**Exercise details**.
Which lines in the records contain the string "height"? Extract each one in full, and treat uppercase and lowercase letters as different.

**Listing**.
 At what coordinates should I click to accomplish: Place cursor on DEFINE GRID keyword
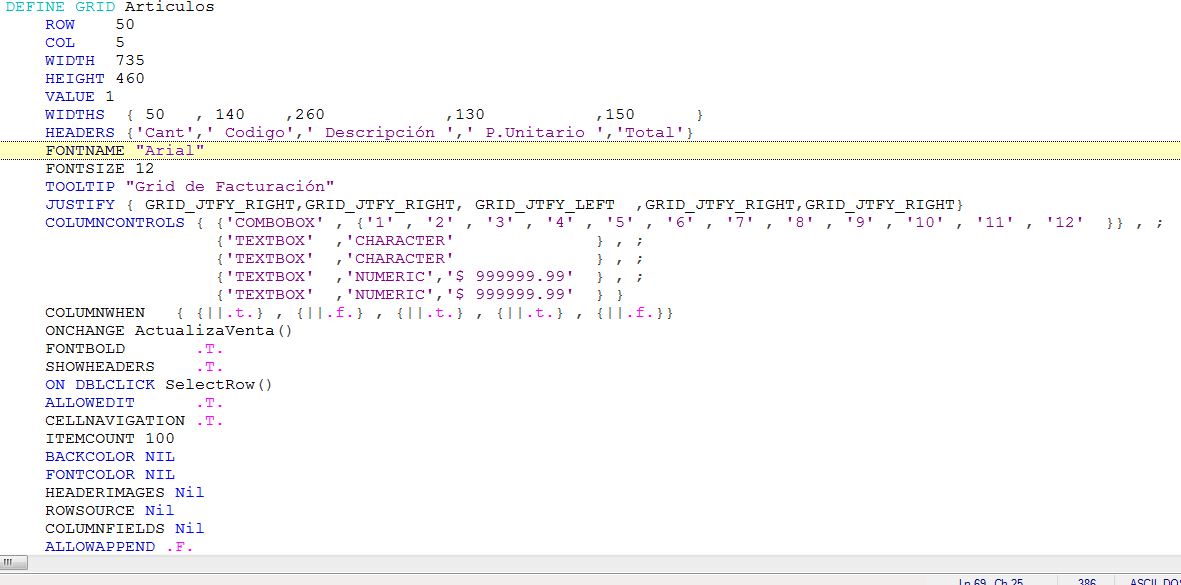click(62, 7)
...
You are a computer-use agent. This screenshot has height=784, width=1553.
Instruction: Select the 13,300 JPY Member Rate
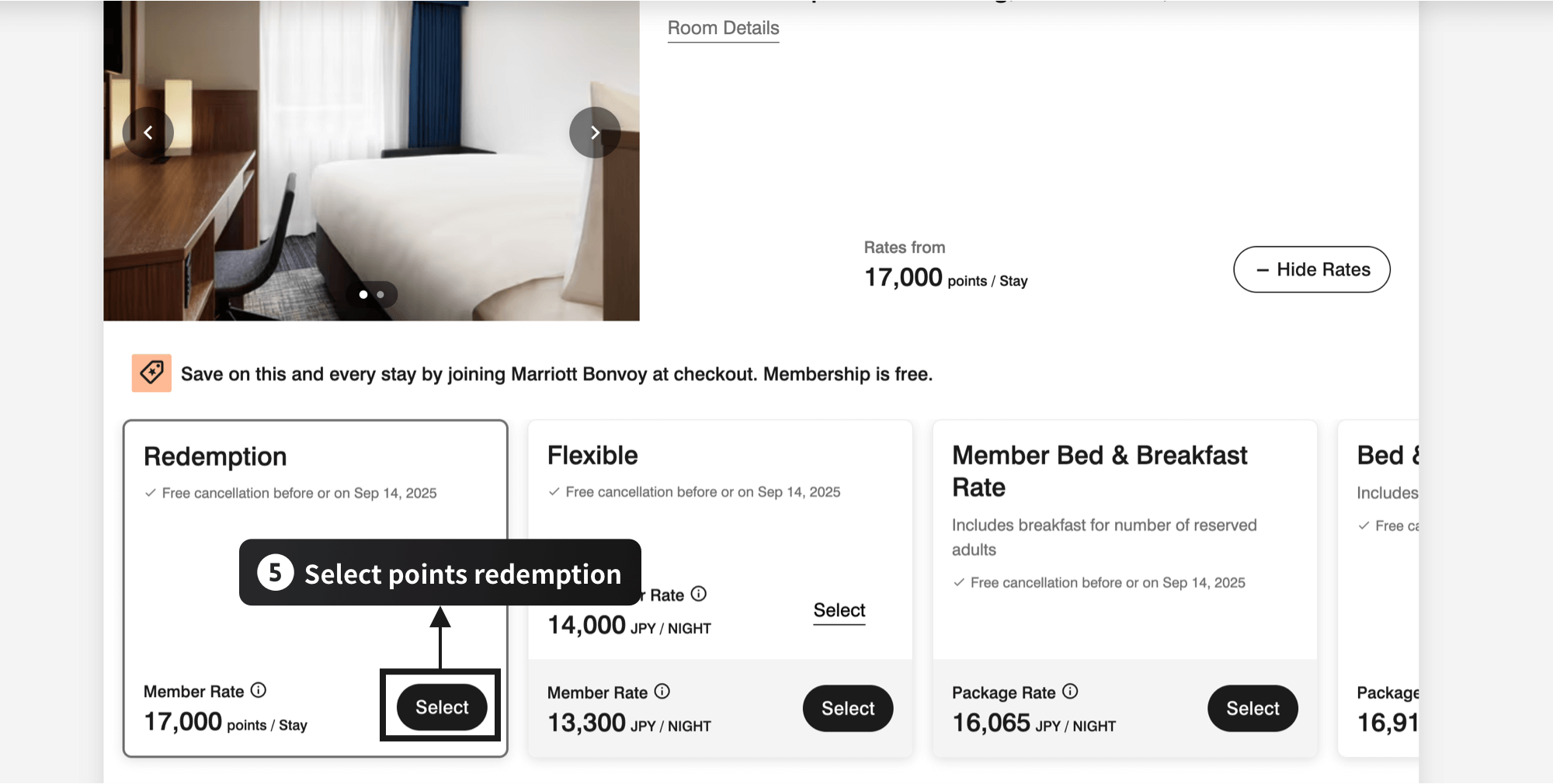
---
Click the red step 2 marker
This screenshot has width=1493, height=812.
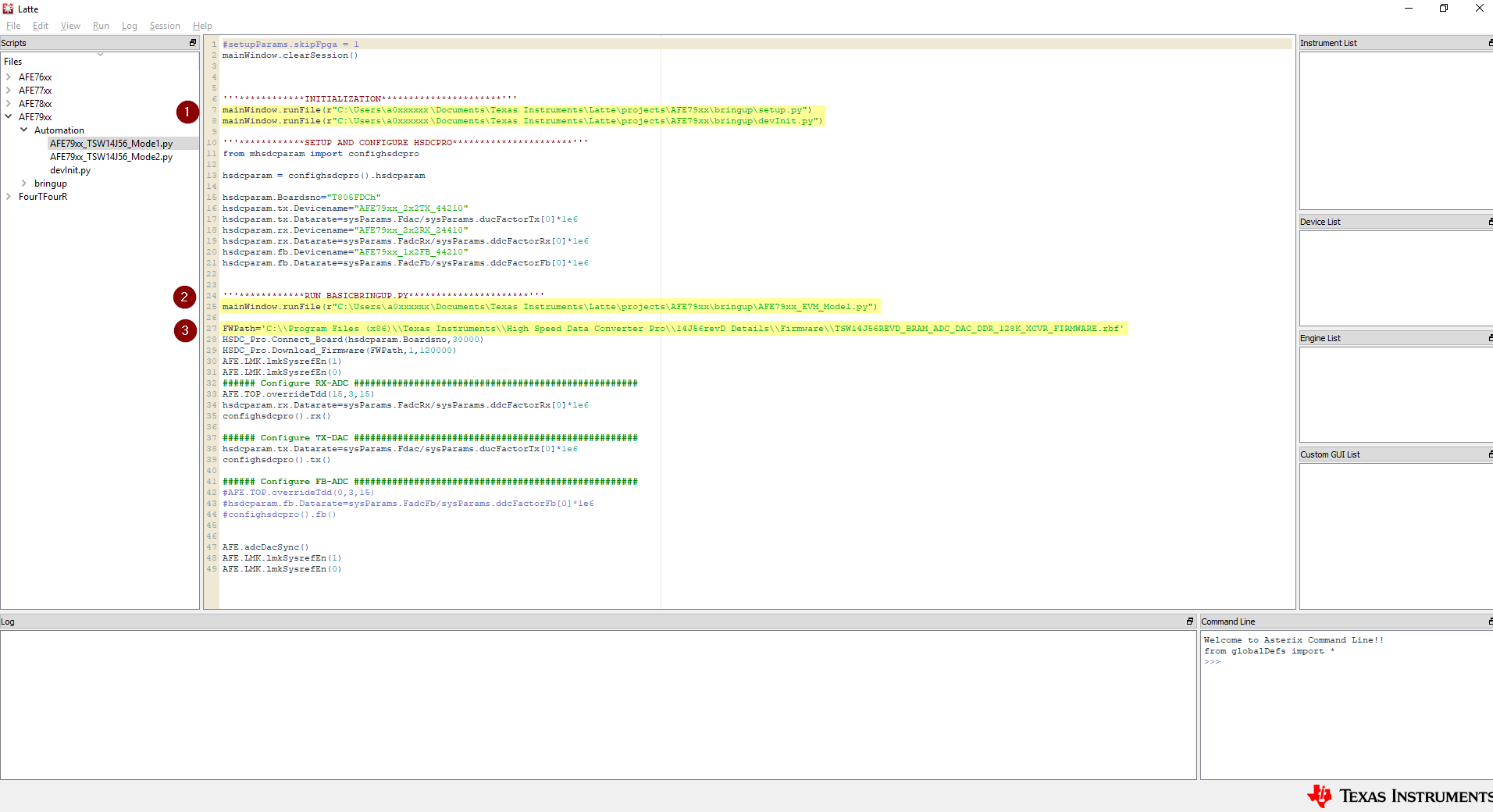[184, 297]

**Response to the exercise**.
You are a computer-use agent. This screenshot has height=784, width=1553.
This screenshot has width=1493, height=812.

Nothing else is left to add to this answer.